Враз её тело покрылось потом, и она испустила страдальческий вопль.
— Ну же, н-н-у! Мучь, убивай меня, — кричала и визжала Элис. — Режь меня, мучь, но я не умру! Не умру!
И вот — опустошение внутри. И пустота вокруг. Боль схлынула. Изнеможение…И сумерки настали. Всё позади. О Господи! Тяжёлым грузом она упала в чёрную дыру, затем в другую, ещё в одну, а там новая разверзлась…
Шаги. Мягкие. К ней приближаются.
Голос издалека:
— Она спит. Не беспокойте.
Запах твида, Табака, знакомого Лосьона для бритья — Дэвид склонился над ней. А из-за него доносился стерильный аромат доктора Джефферса.
Она не открывала глаз.
— Я проснулась, — сказала тихо. Какое чудо и облегчение— снова заговорить, ожить из мёртвых.
— Элис, — позвал кто-то, а, это Дэвид. Она не разомкнула век и всё ещё сжимала плотно руки.
«Хочешь встретиться с убийцей, Дэвид? — усмехнулась Элис про себя. — Слышу, как ты просишь показать его. А что мне остаётся делать?»
Открыла глаза и ясно увидела над собой Дэвида. И комната уже не плыла. С усилием Элис откинула слабой рукой покрывальце. Спокойненько смотрел убийца на отца. На красной мордочке сияли тёмно-синие глазёнки.
— О! — воскликнул Дэвид, улыбаясь. — Да какие же мы славненькие!
Когда Дэвид Лейбер приехал, чтобы забрать жену с новорождённым домой, доктор Джефферс пригласил его к себе в кабинет. Усадил в кресло, угостил сигарой, сам закурил, устроился на краешке стола и, выдерживая паузу, пару раз импозантно затянулся. Затем прочистил горло и вперил взгляд в Лейбера.

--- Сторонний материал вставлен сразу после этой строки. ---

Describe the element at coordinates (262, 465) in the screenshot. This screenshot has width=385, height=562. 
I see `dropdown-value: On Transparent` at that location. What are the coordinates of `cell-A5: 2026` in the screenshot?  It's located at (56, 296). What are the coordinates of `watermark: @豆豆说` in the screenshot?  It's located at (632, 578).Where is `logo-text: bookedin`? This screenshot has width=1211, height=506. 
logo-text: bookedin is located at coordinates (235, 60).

— Ребёнок не по душе твоей жене, Дэйв.
— Что?!
— Он ей тяжело дался. И теперь её нужно как можно крепче окружить любовью. Тогда я тебе не всё сказал — она устроила истерику в родилке. Такое несла— мне не повторить. Скажу только, что Элис чувствует себя чужой ребёнку Но, может быть, мы разом проясним ситуацию… — Почмокав сигарой, врач спросил: — Дэйв, ребёнок-то желанный?
— Почему ты спрашиваешь?
— Это крайне важно.
— Да. Да, конечно, желанный ребёнок. Мы планировали вместе… И Элис была так счастлива, когда поняла, что…

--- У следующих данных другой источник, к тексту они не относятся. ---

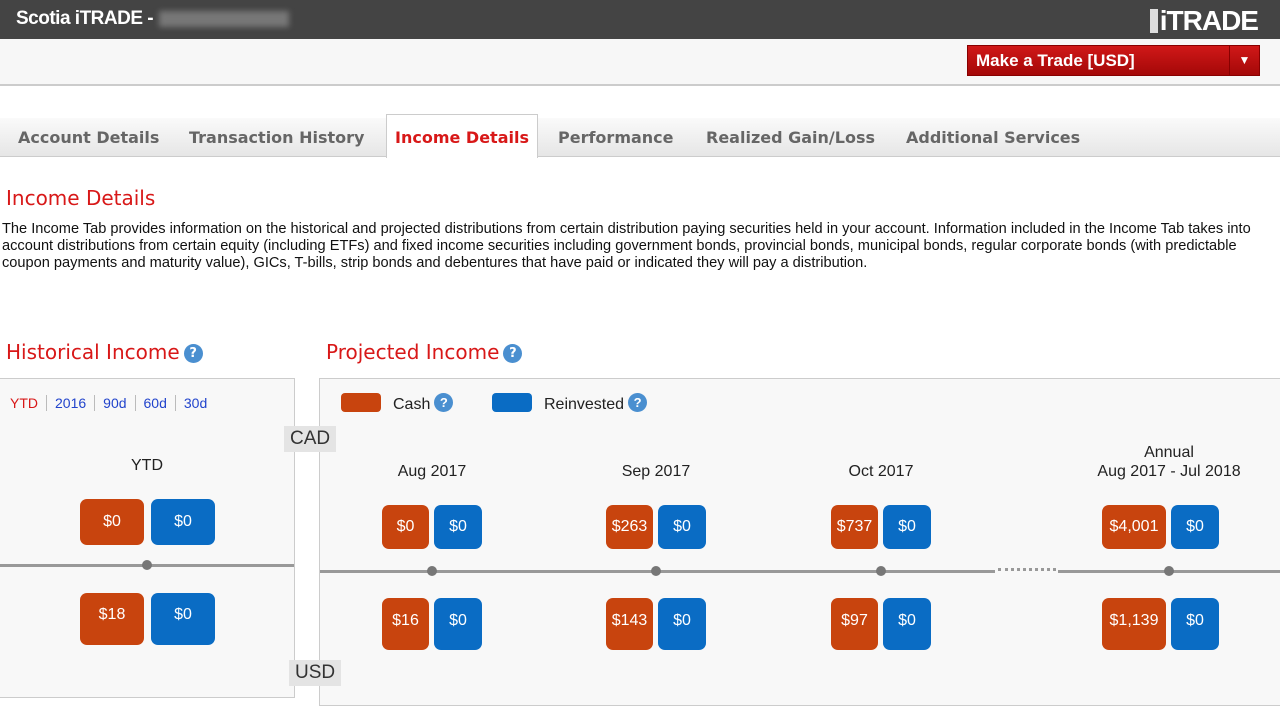 The height and width of the screenshot is (720, 1280). What do you see at coordinates (1027, 570) in the screenshot?
I see `timeline-gap` at bounding box center [1027, 570].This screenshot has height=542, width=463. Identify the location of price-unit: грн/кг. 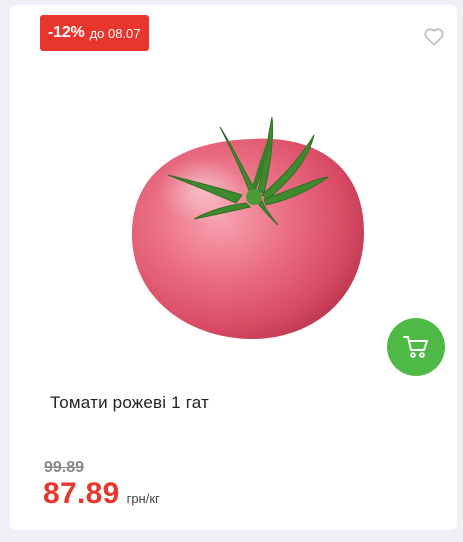
(143, 498). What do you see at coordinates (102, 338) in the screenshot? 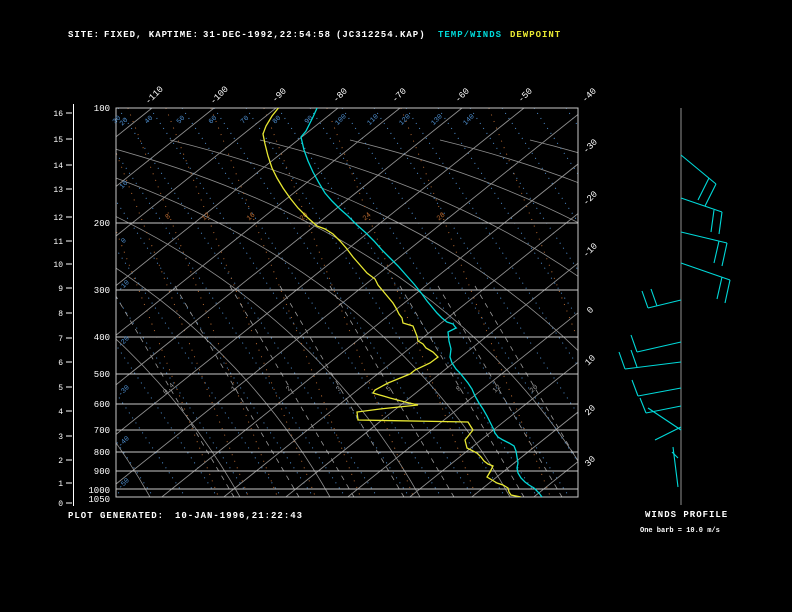
I see `svg-text: 400` at bounding box center [102, 338].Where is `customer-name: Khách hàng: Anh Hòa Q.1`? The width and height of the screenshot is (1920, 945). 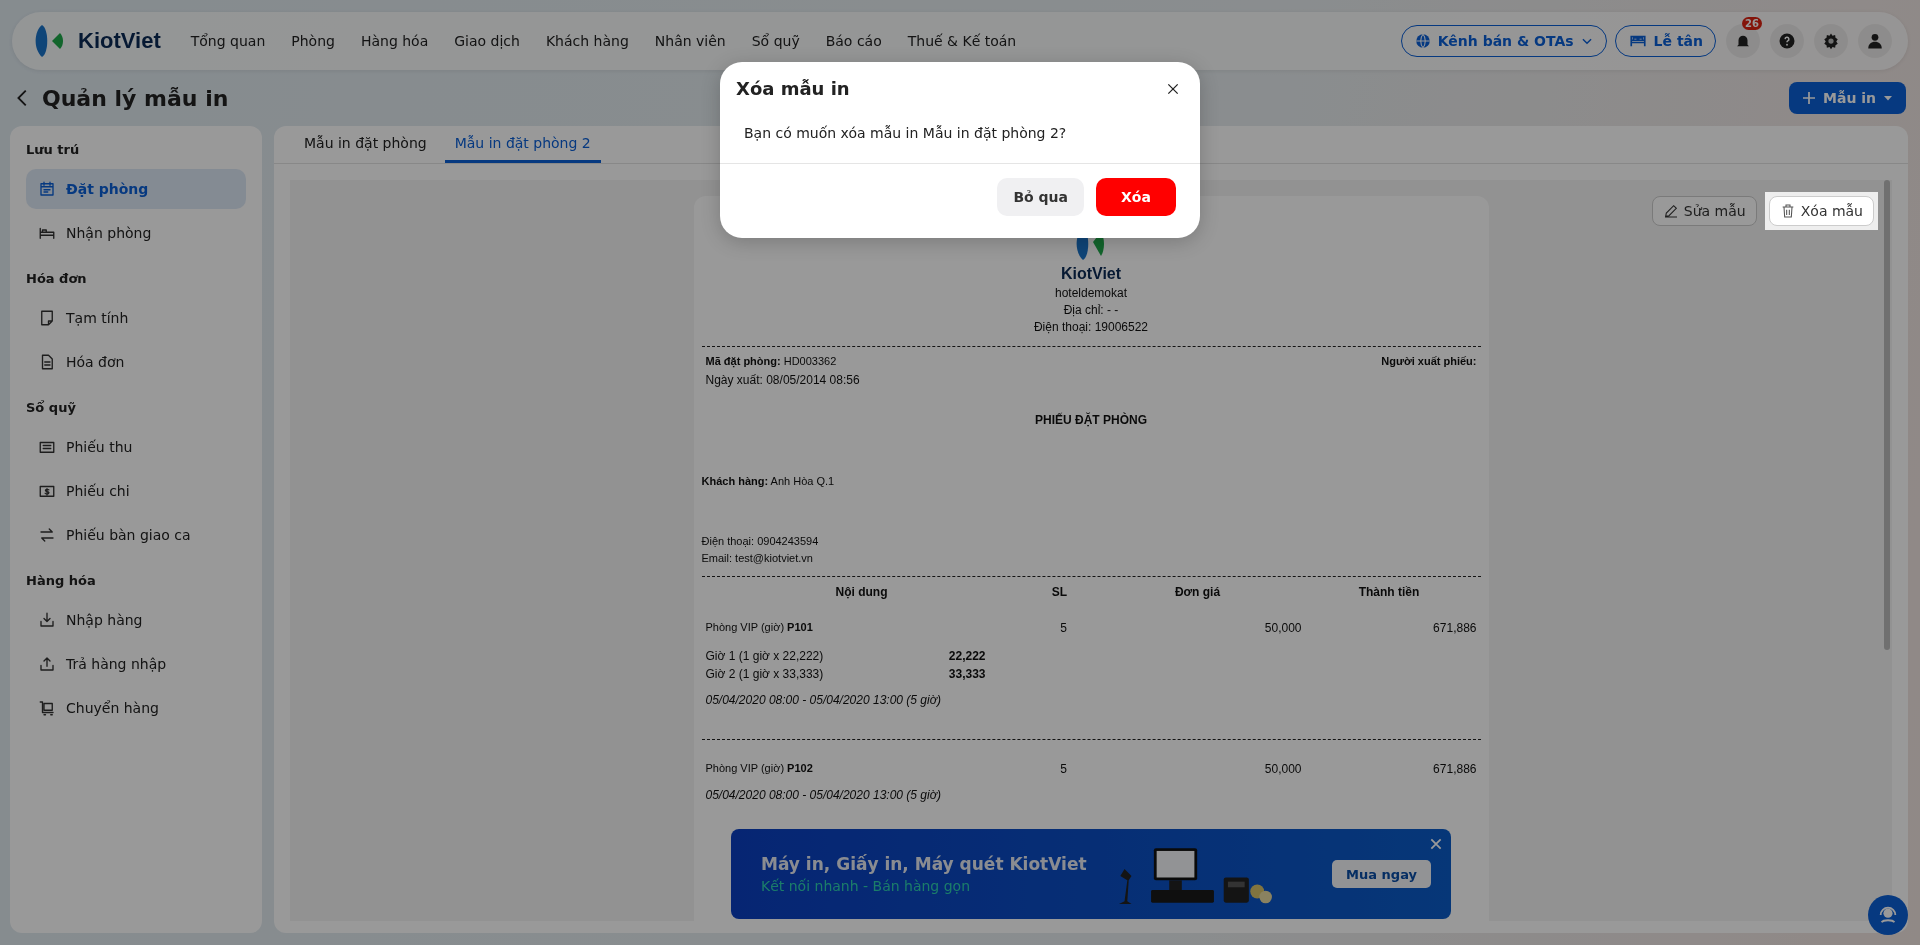 customer-name: Khách hàng: Anh Hòa Q.1 is located at coordinates (768, 481).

— М-м-м… это всё усложняет, Был бы ребёнок не запланирован, мы бы имели простой случай — женщине ненавистна сама идея материнства. Что к Элис не подходит… — Доктор Джефферс вынул сигару изо рта и потёр рукой подбородок.
— Видимо, дело в другом. Может, что-то скрытое в детстве вышло сейчас наружу. Или это обычные временные боязнь и недоверие, которые испытывает любая мать, когда пройдёт через невыносимые боли и побывает; как Элис, на краю, смерти. Тогда время вскоре излечит её. Но вот что я хочу сказать, Дэйв… Отнесись к ней терпимей, если она станет говорить, мол, ну… мол, лучше бы ребёнок родился мёртвым. А возникнут трудности — загляните ко мне втроём. Я всегда рад повидать старых друзей, эхе-хе. На-ка ещё одну сигарку — ха! — для малыша.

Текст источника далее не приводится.